Big head, long tail

Artigo
12/06/2010

Here's a graph of the population size of the one hundred largest urban areas in Canada: (Click on the graph for a larger version.)

Notice how there is an enormous spiky "head" on this graph: Toronto, Montreal and Vancouver are quite large cities by any measure. Then there is an immediate sharp drop to a mass of a dozen or so largish urban areas, including my home region of Kitchener-Waterloo-Cambridge. And then there is a very long tail. The most populous urban area with five million people is about 200 times larger than the 100th, with about 25 thousand people. Were we to extend this list out to the next hundred urban areas you can imagine that tail growing ever fainter and more indistinct.
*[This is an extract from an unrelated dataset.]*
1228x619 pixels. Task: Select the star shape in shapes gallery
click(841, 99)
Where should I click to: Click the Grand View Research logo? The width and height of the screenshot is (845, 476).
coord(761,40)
It is very hard to read a graph like this, where there is a difference of a factor of 200 between the largest and smallest datum and the data are for the most part all crammed up against the axes. When data span multiple orders of magnitude it is a good idea to plot it on a log scale. I'm also going to abandon the bar chart format; even though this is not continuous data, let's plot it as a line:

OK, that's easier to read. We still get the idea that there's a big head here followed by a long tail, but because we've made the "thin" bits much "thicker" it is easier to see what is going on. Making the vertical axis logarithmic works out well. What gets really interesting though is if we make the horizontal axis also logarithmic. (Again, remember, this is not actually continuous data and there are only ten discrete data points in the left half of the graph, and the remaining ninety in the right half.) Notice how even though we are cramming most of the data points into a much smaller space, subtle details are even easier to read in the log-log scaling than the log scaling:

It is almost a straight line! And how I love straight lines on log-log charts! You know what that original graph resembles? That thing sure looks like a hyperbola. Let's graph that against an actual hyperbola, which of course is a straight line (of slope -1) on a log-log chart. Here I've added the hyperbola y = 4000000 / n :

Uncanny! To a reasonable approximation, the population of the nth largest urban area in Canada has 1/n of the population of the largest area.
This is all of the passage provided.